- Work task: Below are records; extract exactly the lines from the one with "Task: Open the Customer Feedback page" through the final line, including both, but drop the pictures.

(Collected data entries)
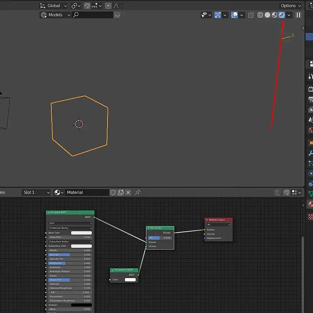Collapse the Mix Shader node
The image size is (313, 313).
pos(149,228)
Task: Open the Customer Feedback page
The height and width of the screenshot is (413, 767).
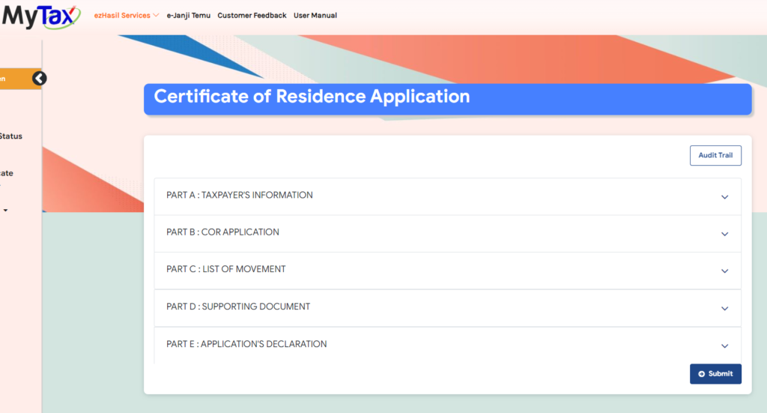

- Solution to the problem:
Task: Open the Customer Feedback page
The height and width of the screenshot is (413, 767).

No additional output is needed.